[[ Given information open ]]

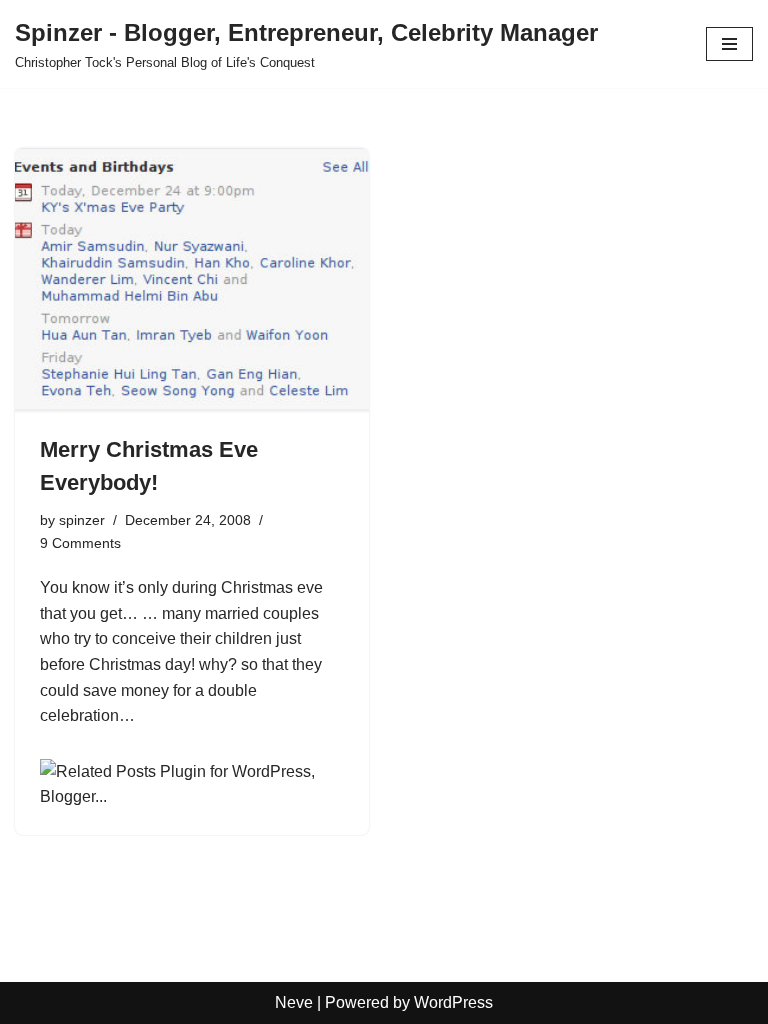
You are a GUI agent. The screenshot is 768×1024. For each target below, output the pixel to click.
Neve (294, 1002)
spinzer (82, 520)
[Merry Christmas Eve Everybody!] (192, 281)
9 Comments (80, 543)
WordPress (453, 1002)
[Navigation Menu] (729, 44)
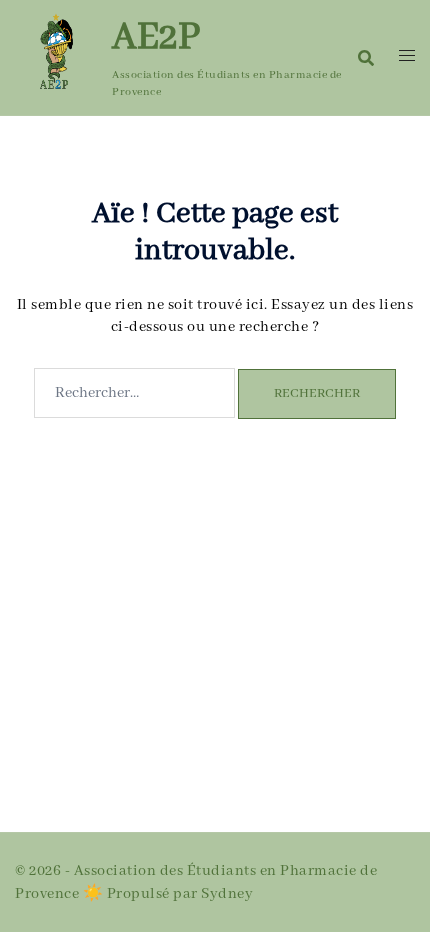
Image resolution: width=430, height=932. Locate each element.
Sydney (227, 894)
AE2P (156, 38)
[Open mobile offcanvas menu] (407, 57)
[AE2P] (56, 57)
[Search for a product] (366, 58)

[[ Given information closed ]]

Within the entries above, the lines from the one with "[Navigation Menu] (729, 44)" through the final line are to be printed exactly, with the pictures removed.

Result of the exercise ::
[Navigation Menu] (729, 44)
Image resolution: width=430, height=932. Locate each element.
Sydney (227, 894)
AE2P (156, 38)
[Open mobile offcanvas menu] (407, 57)
[AE2P] (56, 57)
[Search for a product] (366, 58)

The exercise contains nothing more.